Nick Mohtadi
- Full name: Nicholas Mohtadi
- Country (sports): Canada
- Born: Birmingham, England, UK

Singles
- Career record: 0–1
- Highest ranking: No. 576 (Jan 3, 1983)

Grand Slam singles results
- Wimbledon: Q1 (1982)

Doubles
- Career record: 0–1
- Highest ranking: No. 610 (Jan 3, 1983)

Grand Slam doubles results
- Wimbledon: 1R (1982)

Medal record
Universiade
| Bronze medal – third place | 1979 Mexico City | Mixed doubles |

= Nick Mohtadi =

Canadian orthopaedic surgeon and tennis player

Nicholas Mohtadi is a Canadian orthopaedic surgeon and former professional tennis player.

Mohtadi was born in England and is of Iranian descent.

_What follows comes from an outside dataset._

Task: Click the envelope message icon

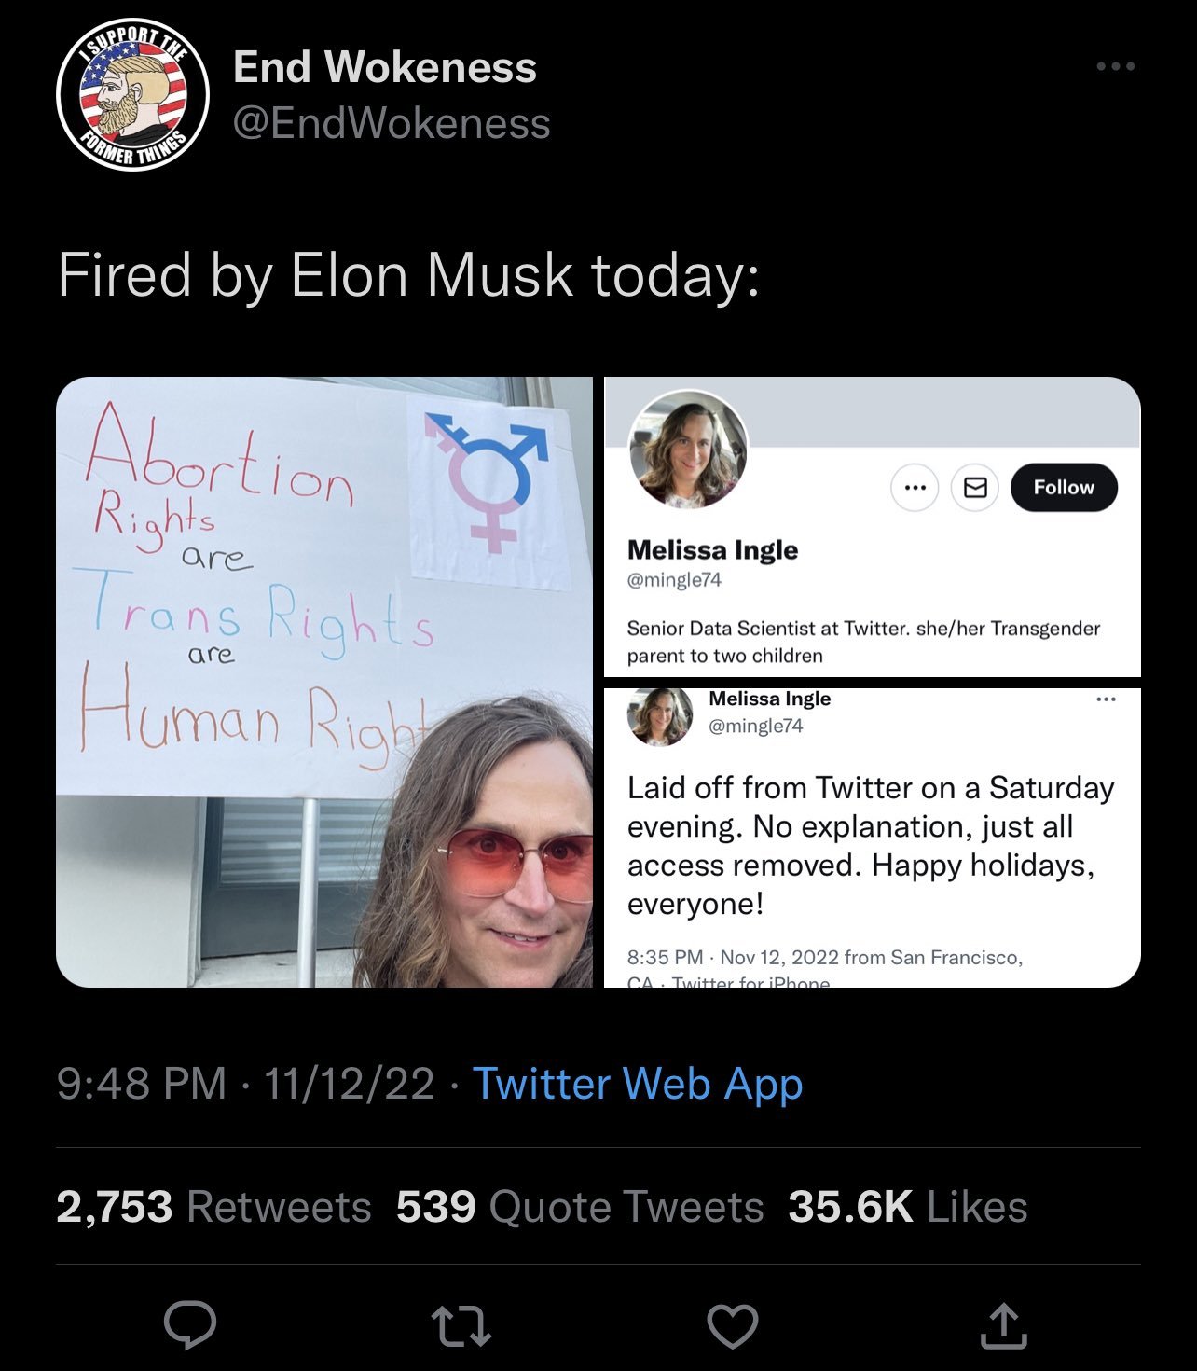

His father, Matthew Farhang Mohtadi, was an Iranian-Canadian academic and Olympic basketball player. The family settled in Calgary, Alberta in 1967.

A national junior champion, Mohtadi went to Oklahoma City University on a tennis scholarship and finished his education back in Canada at the University of Calgary, graduating in 1981 with a Doctor of Medicine.

Mohtadi competed briefly in professional tennis and qualified for the men's doubles main draw at Wimbledon in 1982.